Violence in Ukraine has escalated dramatically since last week, further unraveling the fragile cease-fire agreement between the Ukrainian government and the pro-Russian separatists. Two civilians died as a result of the shelling of the village of Sartana, on the outskirts of Mariupol. The shelling damaged dozens of residential buildings; water, electricity and gas supplies to Sartana have been cut off. Casualties have been also reported close to rebel-occupied Horlivka, and along a strategic highway linking Mariupol with Donetsk.
Ukrainian authorities reported that close to 50,000 Russian troops have amassed along Ukraine's Eastern border. Ukrainians have expressed concerns that the recent spike in violence could be the beginning of a major new offensive to gain territory, or a provocation to disrupt Ukraine's Independence Day celebrations on August 24th. Mariupol remains one of the most likely targets for separatist attack, as it would allow the separatists to establish a land bridge to Crimea (a map below demonstrates Mariupol's strategic location).
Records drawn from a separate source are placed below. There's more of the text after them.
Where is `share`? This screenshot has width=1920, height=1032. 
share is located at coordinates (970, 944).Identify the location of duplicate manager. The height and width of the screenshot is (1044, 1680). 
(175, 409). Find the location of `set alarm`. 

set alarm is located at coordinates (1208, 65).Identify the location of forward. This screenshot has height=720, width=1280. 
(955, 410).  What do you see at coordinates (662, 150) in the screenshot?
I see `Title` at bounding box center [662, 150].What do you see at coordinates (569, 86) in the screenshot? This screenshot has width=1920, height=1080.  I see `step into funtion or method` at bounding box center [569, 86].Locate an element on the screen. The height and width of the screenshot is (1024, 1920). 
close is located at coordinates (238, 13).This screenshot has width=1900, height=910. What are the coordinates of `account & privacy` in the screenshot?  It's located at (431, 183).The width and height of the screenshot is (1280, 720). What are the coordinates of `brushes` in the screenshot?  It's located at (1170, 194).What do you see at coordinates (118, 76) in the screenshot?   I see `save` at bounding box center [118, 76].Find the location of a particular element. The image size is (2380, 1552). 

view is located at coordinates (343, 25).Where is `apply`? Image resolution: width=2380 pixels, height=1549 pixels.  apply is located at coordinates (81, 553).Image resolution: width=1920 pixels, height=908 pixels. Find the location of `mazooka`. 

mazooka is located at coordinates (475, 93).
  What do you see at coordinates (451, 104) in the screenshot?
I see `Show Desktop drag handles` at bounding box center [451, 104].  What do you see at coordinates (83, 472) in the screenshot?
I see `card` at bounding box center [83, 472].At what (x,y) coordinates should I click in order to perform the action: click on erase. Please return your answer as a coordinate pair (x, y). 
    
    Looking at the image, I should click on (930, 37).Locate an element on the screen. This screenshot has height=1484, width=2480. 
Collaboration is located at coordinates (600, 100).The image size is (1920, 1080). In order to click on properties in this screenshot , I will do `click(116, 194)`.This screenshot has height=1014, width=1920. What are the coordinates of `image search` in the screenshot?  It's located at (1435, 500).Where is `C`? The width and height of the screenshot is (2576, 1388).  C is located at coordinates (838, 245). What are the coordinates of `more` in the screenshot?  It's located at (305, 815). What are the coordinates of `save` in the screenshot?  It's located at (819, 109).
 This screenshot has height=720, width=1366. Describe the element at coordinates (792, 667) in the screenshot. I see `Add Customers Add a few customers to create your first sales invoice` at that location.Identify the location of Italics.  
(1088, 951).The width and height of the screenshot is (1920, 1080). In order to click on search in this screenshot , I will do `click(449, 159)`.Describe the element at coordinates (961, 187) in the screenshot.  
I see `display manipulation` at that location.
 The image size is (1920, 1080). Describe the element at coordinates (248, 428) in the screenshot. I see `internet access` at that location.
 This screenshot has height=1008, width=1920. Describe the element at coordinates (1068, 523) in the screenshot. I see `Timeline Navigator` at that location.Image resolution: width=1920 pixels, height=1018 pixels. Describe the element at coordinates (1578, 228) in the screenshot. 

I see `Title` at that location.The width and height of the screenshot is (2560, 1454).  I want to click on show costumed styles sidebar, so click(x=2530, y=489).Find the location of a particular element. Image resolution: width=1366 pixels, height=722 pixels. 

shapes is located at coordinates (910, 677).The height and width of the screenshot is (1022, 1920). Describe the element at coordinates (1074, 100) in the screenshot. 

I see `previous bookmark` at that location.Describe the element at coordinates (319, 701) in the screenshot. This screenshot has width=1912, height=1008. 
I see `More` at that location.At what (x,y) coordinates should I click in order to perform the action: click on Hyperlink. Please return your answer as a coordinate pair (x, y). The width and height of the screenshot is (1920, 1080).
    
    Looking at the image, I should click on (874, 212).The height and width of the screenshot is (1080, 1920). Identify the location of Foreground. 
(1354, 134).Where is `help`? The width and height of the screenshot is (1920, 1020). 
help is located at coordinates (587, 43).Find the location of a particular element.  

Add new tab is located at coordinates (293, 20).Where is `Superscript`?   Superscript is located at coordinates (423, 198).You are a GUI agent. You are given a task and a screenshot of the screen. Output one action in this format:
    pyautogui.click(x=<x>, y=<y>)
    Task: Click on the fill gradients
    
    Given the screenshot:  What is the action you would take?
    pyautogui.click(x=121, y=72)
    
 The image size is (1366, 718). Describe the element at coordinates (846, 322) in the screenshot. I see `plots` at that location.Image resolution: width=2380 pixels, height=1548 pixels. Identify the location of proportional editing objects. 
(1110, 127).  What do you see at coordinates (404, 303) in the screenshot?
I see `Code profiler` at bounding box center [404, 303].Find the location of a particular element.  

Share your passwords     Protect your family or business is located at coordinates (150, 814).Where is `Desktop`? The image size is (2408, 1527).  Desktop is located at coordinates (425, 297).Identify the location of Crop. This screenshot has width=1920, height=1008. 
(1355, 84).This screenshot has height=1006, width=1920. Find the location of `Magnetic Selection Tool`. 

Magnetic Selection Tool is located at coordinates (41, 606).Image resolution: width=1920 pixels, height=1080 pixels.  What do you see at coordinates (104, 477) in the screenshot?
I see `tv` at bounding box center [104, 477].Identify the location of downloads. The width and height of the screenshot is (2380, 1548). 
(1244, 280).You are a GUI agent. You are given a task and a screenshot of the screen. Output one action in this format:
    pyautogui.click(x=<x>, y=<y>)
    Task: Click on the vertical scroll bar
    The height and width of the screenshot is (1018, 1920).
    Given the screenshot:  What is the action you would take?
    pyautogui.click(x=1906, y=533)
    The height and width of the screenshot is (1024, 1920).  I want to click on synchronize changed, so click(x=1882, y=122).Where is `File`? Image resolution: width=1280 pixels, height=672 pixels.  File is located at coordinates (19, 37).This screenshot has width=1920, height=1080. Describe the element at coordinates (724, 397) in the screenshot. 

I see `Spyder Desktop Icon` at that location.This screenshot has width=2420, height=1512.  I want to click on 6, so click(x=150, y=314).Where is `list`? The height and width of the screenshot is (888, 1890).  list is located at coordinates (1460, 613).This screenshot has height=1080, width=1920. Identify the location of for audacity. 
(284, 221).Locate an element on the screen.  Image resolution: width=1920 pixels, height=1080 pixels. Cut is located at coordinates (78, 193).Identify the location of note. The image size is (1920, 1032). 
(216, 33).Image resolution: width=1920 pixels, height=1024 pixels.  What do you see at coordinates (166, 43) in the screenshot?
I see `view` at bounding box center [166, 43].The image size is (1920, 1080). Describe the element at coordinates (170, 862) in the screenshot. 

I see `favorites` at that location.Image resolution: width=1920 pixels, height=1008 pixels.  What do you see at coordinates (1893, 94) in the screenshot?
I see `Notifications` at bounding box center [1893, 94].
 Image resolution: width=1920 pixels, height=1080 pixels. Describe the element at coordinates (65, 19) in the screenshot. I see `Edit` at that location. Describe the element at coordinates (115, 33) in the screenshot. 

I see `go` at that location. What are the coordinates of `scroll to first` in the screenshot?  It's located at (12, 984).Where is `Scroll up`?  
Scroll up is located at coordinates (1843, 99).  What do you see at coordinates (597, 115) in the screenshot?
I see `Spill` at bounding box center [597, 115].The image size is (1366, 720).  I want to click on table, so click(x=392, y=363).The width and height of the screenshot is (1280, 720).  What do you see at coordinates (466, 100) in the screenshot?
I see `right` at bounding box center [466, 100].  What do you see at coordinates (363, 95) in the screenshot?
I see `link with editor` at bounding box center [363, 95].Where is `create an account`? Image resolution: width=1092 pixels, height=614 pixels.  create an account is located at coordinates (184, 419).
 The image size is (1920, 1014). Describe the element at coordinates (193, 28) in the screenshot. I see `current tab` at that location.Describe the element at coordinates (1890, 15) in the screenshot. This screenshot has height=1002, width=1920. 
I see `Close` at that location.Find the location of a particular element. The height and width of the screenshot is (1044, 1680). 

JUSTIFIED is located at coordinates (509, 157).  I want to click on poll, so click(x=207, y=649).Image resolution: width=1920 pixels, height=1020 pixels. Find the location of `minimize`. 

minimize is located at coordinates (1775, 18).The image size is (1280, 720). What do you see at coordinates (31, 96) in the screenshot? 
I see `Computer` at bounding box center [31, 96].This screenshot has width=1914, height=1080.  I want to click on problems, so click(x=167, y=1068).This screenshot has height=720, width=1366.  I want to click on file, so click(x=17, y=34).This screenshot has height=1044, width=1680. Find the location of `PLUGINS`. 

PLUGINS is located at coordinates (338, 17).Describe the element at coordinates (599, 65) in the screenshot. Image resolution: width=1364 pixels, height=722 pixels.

Russia continues to deny its involvement in the conflict. Speaking during his visit to Crimea, President Vladimir Putin blamed the Ukrainian side for the escalation of the conflict. He also said that despite the unrest, Ukraine "will develop positively, and build its future together with Russia."
The EU expressed concerns about the uptake in fighting. Last week, U.S. Secretary of State John Kerry raised the issue in a phone conversation with Russian Foreign Minister Sergey Lavrov.
NCSEJ spoke with the Mariupol Jewish community representatives, who reported that despite the recent attack on the near-by town of Sartana, the Jewish community of Mariupol continues its work. However staying in the city has become dangerous again, as it was a year ago. Local Jews are looking for ways to send their children to Jewish schools in the cities outside of the war-torn regions, and to the Jewish university in Odesa.
A few days before the shelling, Jewish youth from Sartana finished their 12-day summer camp in Mariupol, where they learned more about Jewish traditions and participated in many cultural activities.